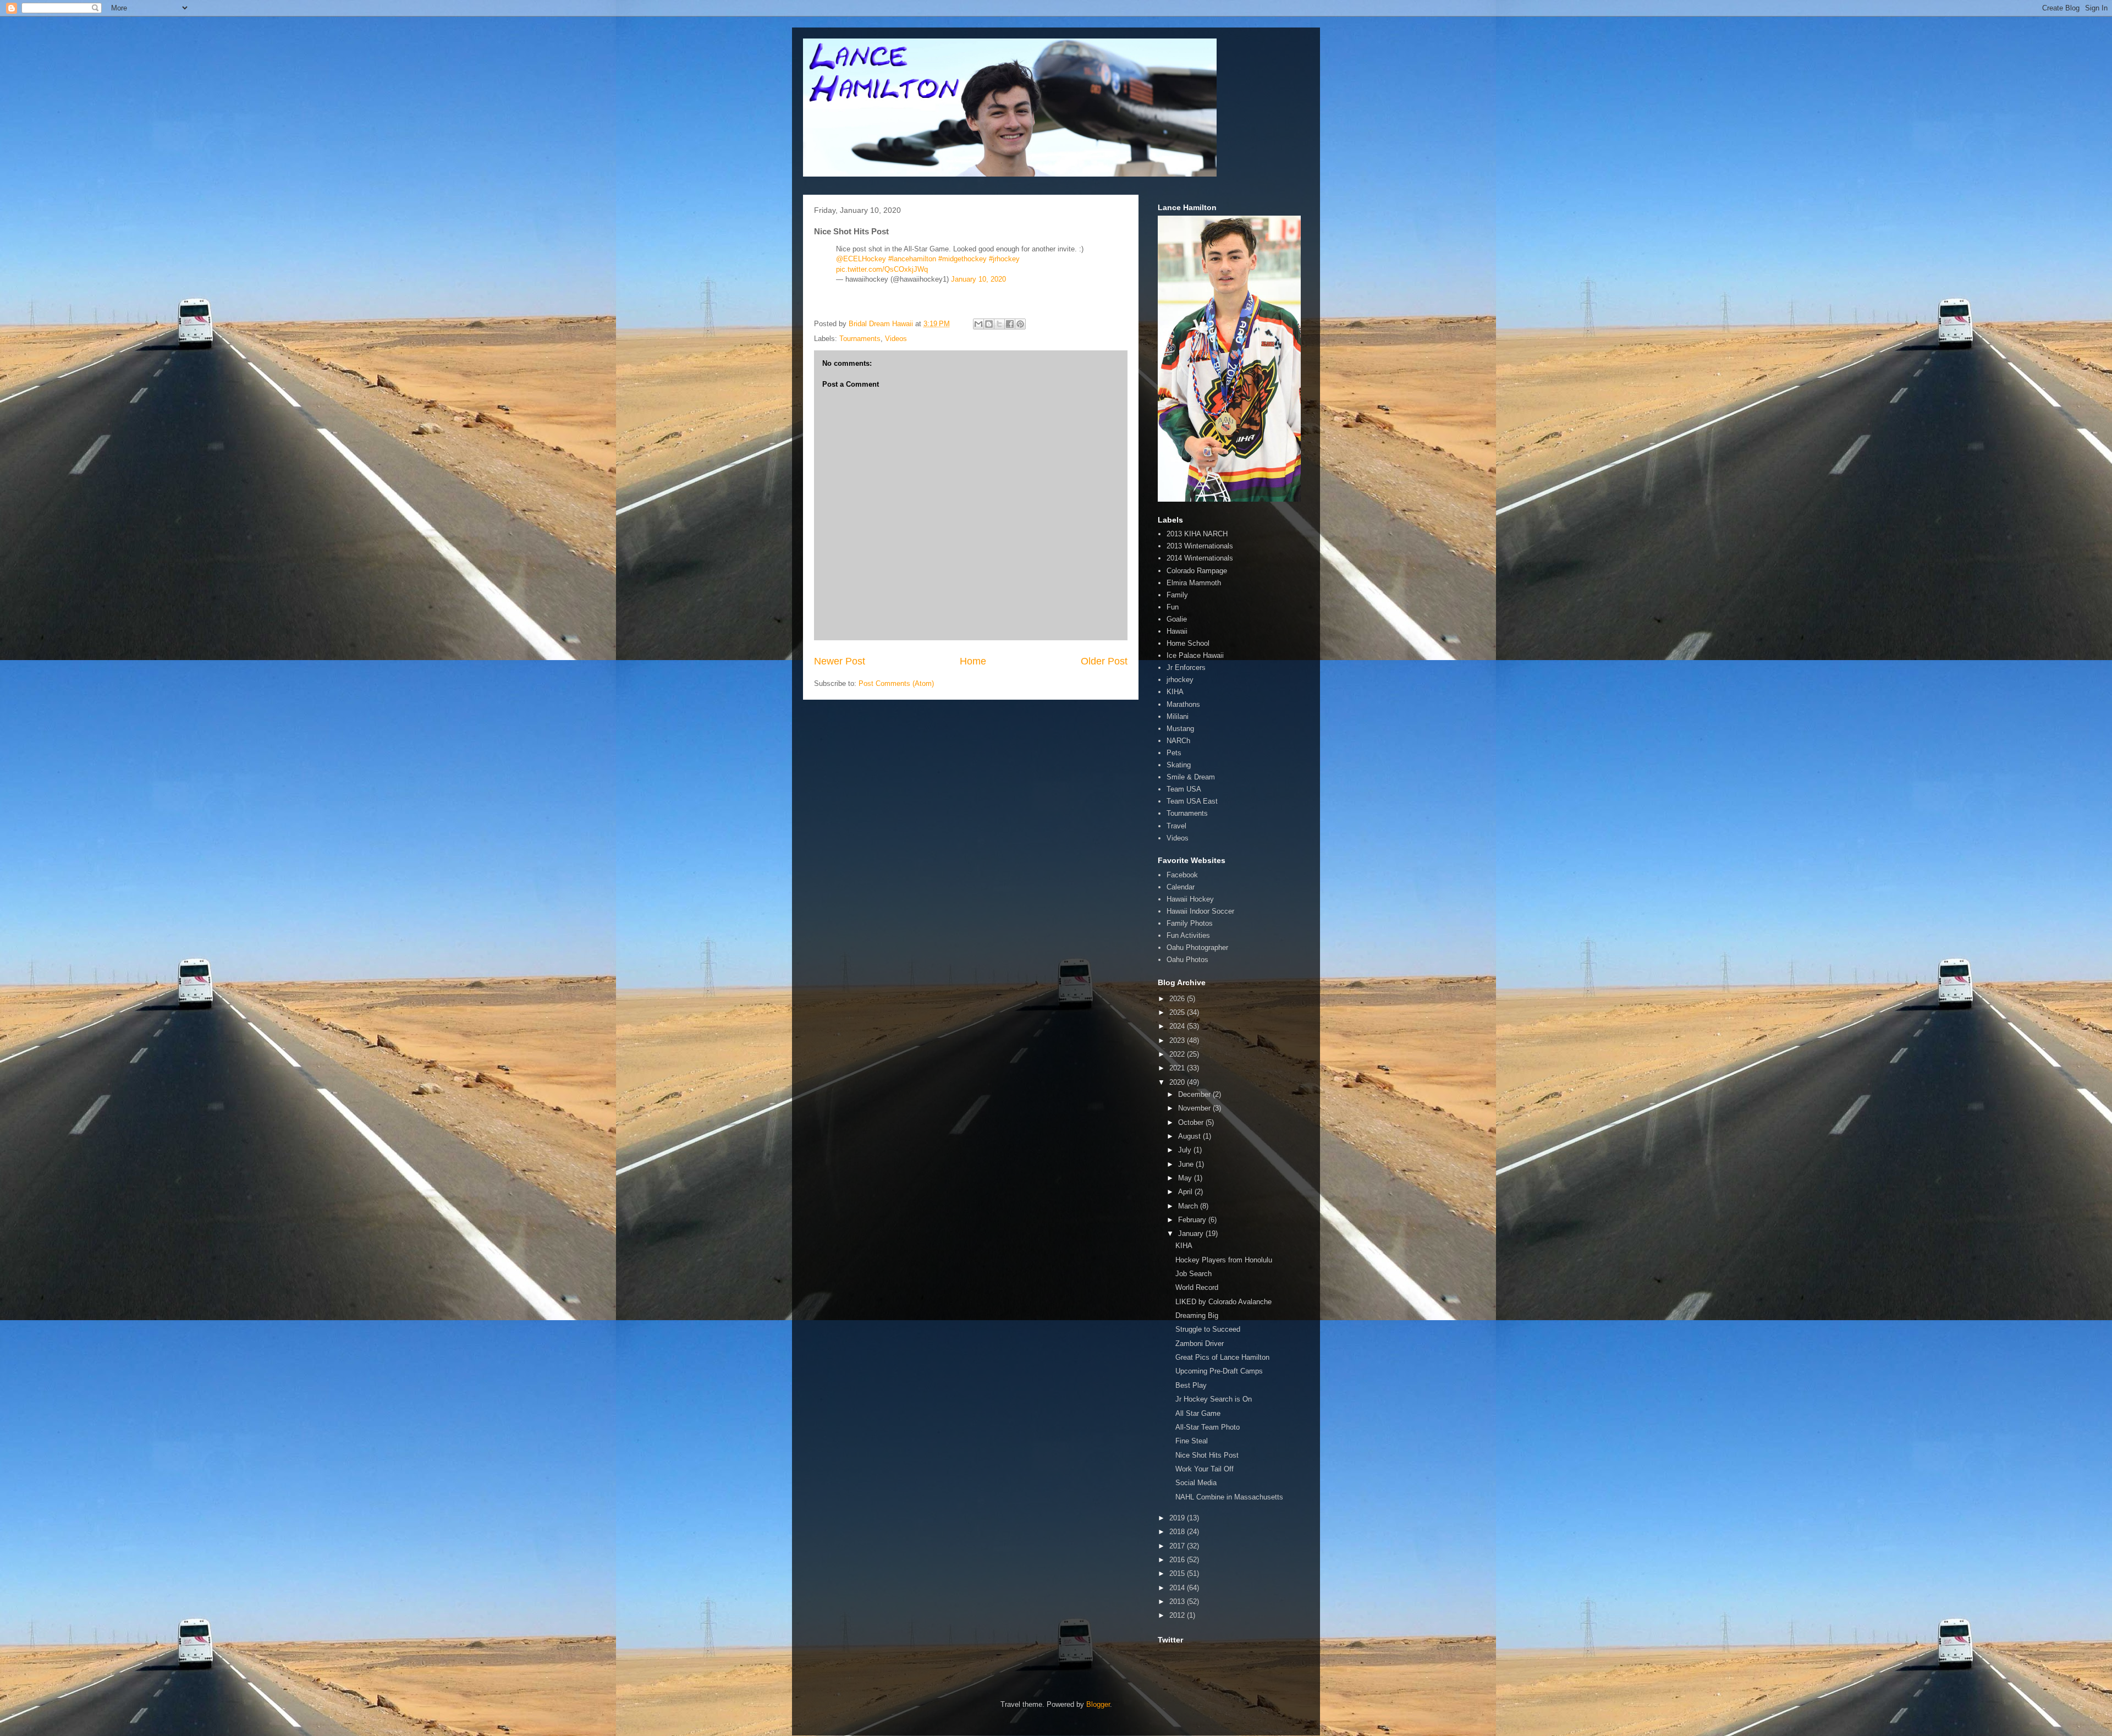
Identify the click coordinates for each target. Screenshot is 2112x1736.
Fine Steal (1191, 1441)
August (1190, 1136)
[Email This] (978, 323)
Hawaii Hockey (1190, 899)
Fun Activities (1188, 935)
▬▬▬
## ASSIGNED TASK
What you give back should be exactly the lines from the one with "Fine Steal (1191, 1441)" through the final line of the listing, and no others.

## COMPLETED EXERCISE
Fine Steal (1191, 1441)
August (1190, 1136)
[Email This] (978, 323)
Hawaii Hockey (1190, 899)
Fun Activities (1188, 935)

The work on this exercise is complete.